START Data

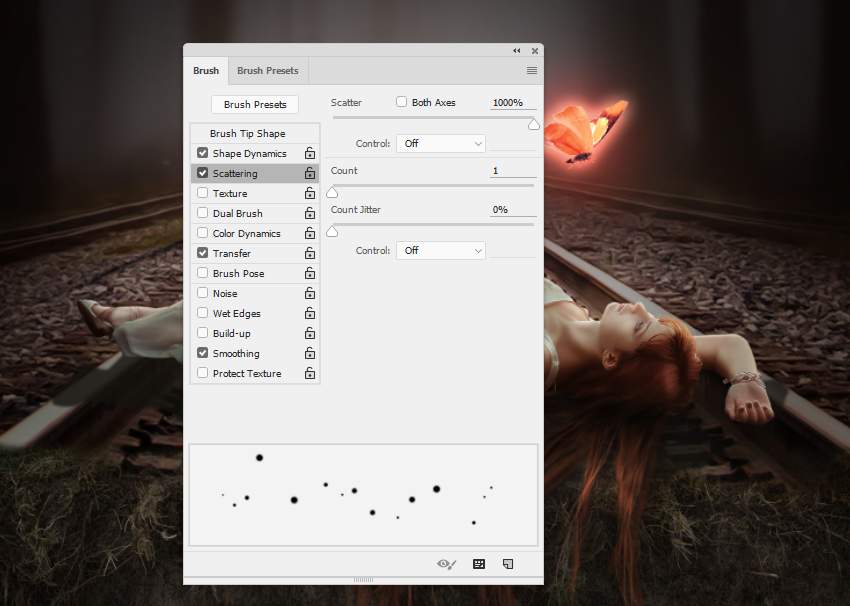This screenshot has height=606, width=850.
Task: Select Brush Tip Shape settings
Action: tap(247, 133)
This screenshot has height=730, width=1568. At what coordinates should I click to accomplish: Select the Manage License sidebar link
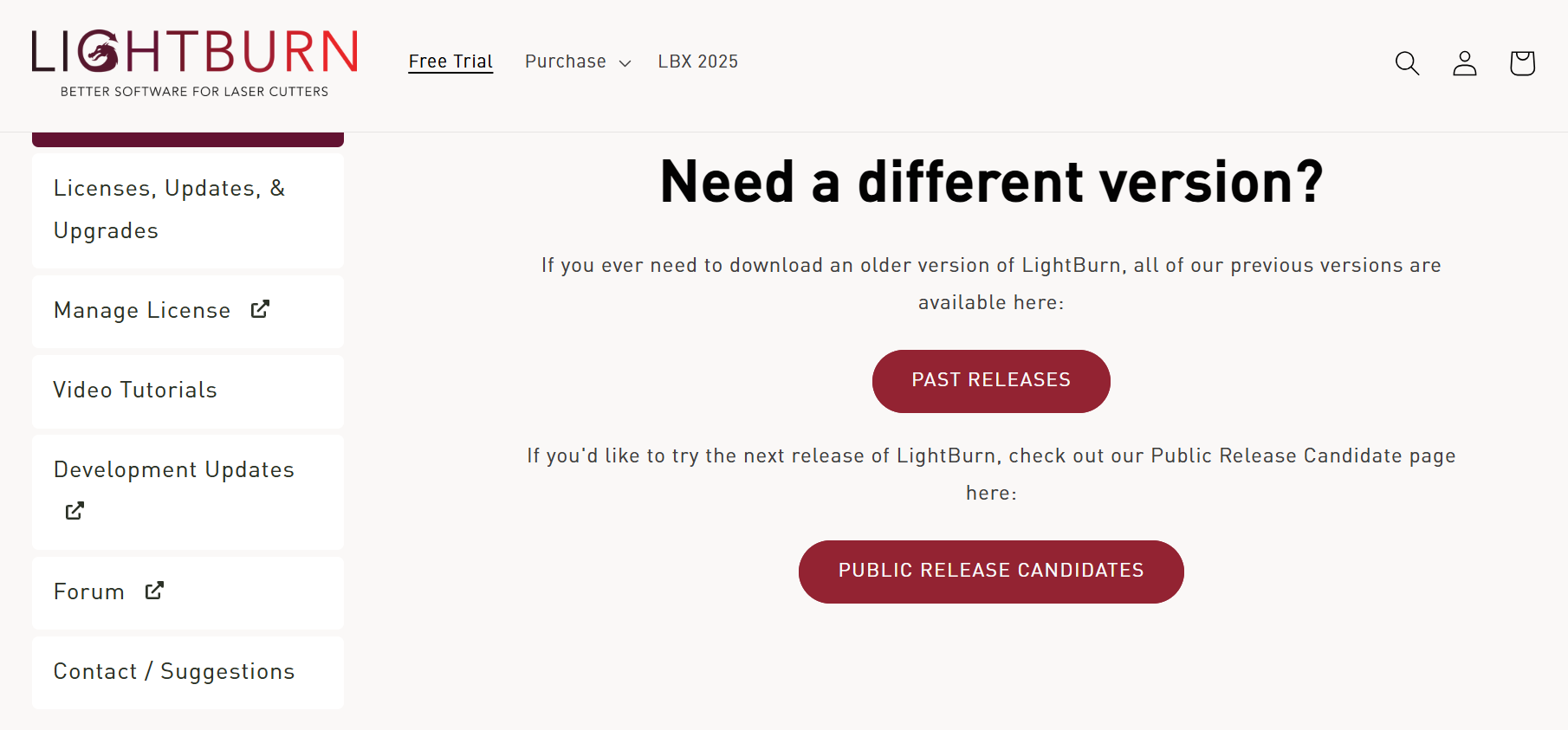(142, 310)
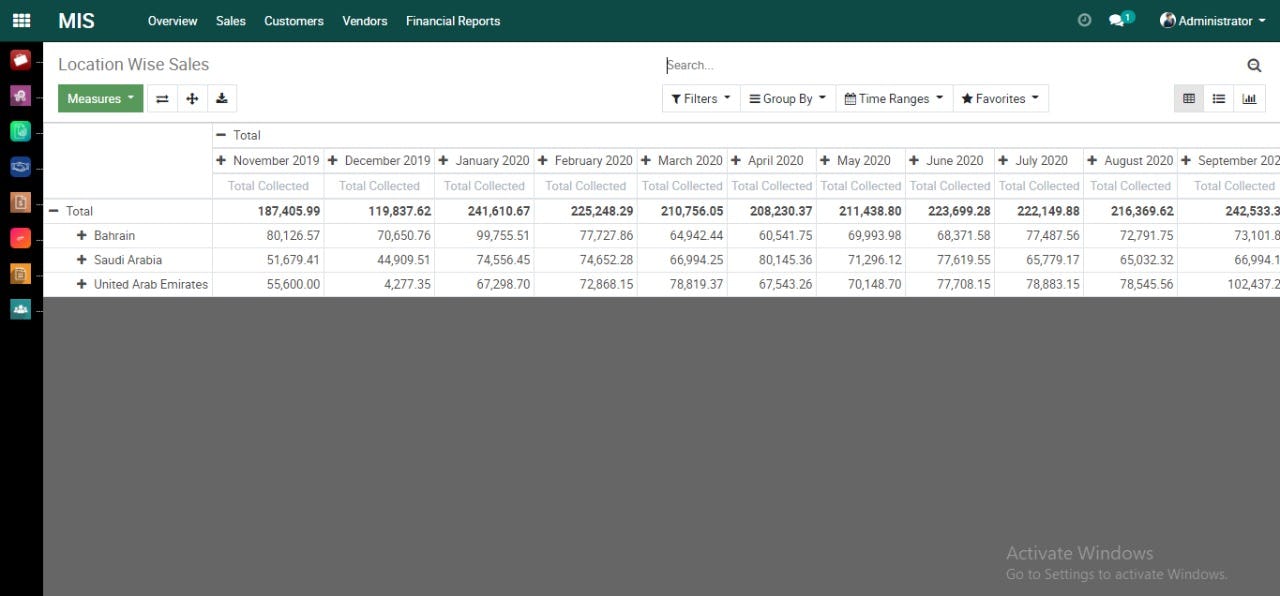Open the Financial Reports menu
The image size is (1280, 596).
[x=453, y=20]
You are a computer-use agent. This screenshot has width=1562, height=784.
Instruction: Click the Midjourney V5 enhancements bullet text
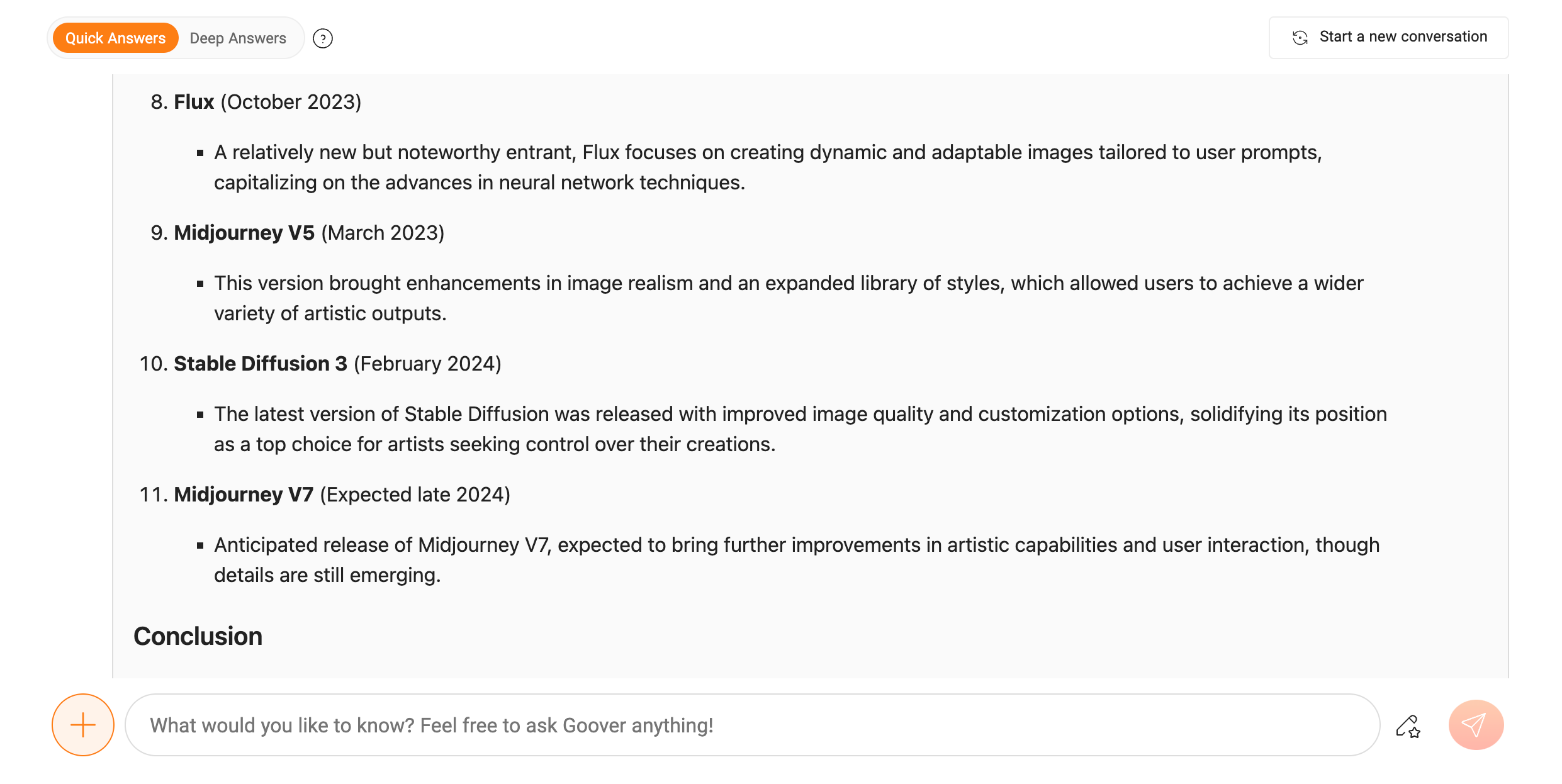pos(789,298)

END Data

_What is needed_.
Copy exactly the lines that run from the line containing "This screenshot has height=730, width=1568." to the end of the data above, keeping both end lines and leaving out all pictures.

_Response to the task_.
This screenshot has height=730, width=1568. At what coordinates should I click to accomplish: Select the Manage License sidebar link
(142, 310)
Open the Financial Reports menu
The image size is (1280, 596).
[x=453, y=20]
You are a computer-use agent. This screenshot has width=1562, height=784.
Instruction: Click the Midjourney V5 enhancements bullet text
pos(789,298)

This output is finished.